### What the task requires
I would like you to return all of the records exactly as they stand.

### Provided data
━━━━━━━━━━━━━━━━━━━━━━━━━━━━━━
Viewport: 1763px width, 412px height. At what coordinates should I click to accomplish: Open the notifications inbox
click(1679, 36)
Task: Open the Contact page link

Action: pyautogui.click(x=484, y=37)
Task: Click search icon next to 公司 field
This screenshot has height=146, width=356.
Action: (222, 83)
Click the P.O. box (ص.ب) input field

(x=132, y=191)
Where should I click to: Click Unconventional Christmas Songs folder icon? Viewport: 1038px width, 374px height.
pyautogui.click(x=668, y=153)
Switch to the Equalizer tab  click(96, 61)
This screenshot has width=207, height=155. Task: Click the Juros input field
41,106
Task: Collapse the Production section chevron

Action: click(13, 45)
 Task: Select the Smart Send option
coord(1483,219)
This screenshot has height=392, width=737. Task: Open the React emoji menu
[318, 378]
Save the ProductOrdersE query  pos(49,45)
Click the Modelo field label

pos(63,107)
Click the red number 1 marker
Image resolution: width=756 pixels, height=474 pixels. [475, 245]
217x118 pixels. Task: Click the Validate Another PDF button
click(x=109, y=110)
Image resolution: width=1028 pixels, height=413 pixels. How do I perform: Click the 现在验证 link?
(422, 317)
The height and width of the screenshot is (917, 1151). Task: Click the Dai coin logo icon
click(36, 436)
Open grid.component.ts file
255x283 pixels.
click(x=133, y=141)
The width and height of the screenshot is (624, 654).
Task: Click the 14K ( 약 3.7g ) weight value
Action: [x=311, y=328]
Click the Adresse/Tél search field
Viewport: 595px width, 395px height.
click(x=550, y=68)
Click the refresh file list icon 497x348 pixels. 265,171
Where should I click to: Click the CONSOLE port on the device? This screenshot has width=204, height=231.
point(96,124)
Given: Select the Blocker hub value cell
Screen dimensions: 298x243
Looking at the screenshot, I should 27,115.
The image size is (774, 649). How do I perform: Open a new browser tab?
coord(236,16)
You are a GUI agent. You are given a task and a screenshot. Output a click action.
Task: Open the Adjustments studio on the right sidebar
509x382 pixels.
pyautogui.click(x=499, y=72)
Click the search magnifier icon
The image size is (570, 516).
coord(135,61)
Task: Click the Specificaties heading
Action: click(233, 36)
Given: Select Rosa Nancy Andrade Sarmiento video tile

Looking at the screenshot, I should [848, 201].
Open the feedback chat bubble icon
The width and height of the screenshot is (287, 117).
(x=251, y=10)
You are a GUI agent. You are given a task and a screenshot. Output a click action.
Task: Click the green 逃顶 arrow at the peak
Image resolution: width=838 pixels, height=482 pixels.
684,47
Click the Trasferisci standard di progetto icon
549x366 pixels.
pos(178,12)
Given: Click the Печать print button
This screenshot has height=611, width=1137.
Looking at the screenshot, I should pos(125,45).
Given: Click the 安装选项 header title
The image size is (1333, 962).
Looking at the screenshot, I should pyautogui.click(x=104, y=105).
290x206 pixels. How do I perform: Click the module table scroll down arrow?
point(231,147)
━━━━━━━━━━━━━━━━━━━━━━━━━━━━━━
### Task result
Viewport: 1763px width, 412px height. At what coordinates should I click to accomplish: Open the notifications inbox
click(1679, 36)
Task: Open the Contact page link

Action: pyautogui.click(x=484, y=37)
Task: Click search icon next to 公司 field
This screenshot has height=146, width=356.
Action: (222, 83)
Click the P.O. box (ص.ب) input field

(x=132, y=191)
Where should I click to: Click Unconventional Christmas Songs folder icon? Viewport: 1038px width, 374px height.
pyautogui.click(x=668, y=153)
Switch to the Equalizer tab  click(96, 61)
This screenshot has width=207, height=155. Task: Click the Juros input field
41,106
Task: Collapse the Production section chevron

Action: click(13, 45)
 Task: Select the Smart Send option
coord(1483,219)
This screenshot has height=392, width=737. Task: Open the React emoji menu
[318, 378]
Save the ProductOrdersE query  pos(49,45)
Click the Modelo field label

pos(63,107)
Click the red number 1 marker
Image resolution: width=756 pixels, height=474 pixels. [475, 245]
217x118 pixels. Task: Click the Validate Another PDF button
click(x=109, y=110)
Image resolution: width=1028 pixels, height=413 pixels. How do I perform: Click the 现在验证 link?
(422, 317)
The height and width of the screenshot is (917, 1151). Task: Click the Dai coin logo icon
click(36, 436)
Open grid.component.ts file
255x283 pixels.
click(x=133, y=141)
The width and height of the screenshot is (624, 654).
Task: Click the 14K ( 약 3.7g ) weight value
Action: [x=311, y=328]
Click the Adresse/Tél search field
Viewport: 595px width, 395px height.
click(x=550, y=68)
Click the refresh file list icon 497x348 pixels. 265,171
Where should I click to: Click the CONSOLE port on the device? This screenshot has width=204, height=231.
point(96,124)
Given: Select the Blocker hub value cell
Screen dimensions: 298x243
Looking at the screenshot, I should 27,115.
The image size is (774, 649). How do I perform: Open a new browser tab?
coord(236,16)
You are a GUI agent. You are given a task and a screenshot. Output a click action.
Task: Open the Adjustments studio on the right sidebar
509x382 pixels.
pyautogui.click(x=499, y=72)
Click the search magnifier icon
The image size is (570, 516).
coord(135,61)
Task: Click the Specificaties heading
Action: click(233, 36)
Given: Select Rosa Nancy Andrade Sarmiento video tile

Looking at the screenshot, I should [848, 201].
Open the feedback chat bubble icon
The width and height of the screenshot is (287, 117).
(x=251, y=10)
You are a GUI agent. You are given a task and a screenshot. Output a click action.
Task: Click the green 逃顶 arrow at the peak
Image resolution: width=838 pixels, height=482 pixels.
684,47
Click the Trasferisci standard di progetto icon
549x366 pixels.
pos(178,12)
Given: Click the Печать print button
This screenshot has height=611, width=1137.
Looking at the screenshot, I should pos(125,45).
Given: Click the 安装选项 header title
The image size is (1333, 962).
Looking at the screenshot, I should pyautogui.click(x=104, y=105).
290x206 pixels. How do I perform: Click the module table scroll down arrow?
point(231,147)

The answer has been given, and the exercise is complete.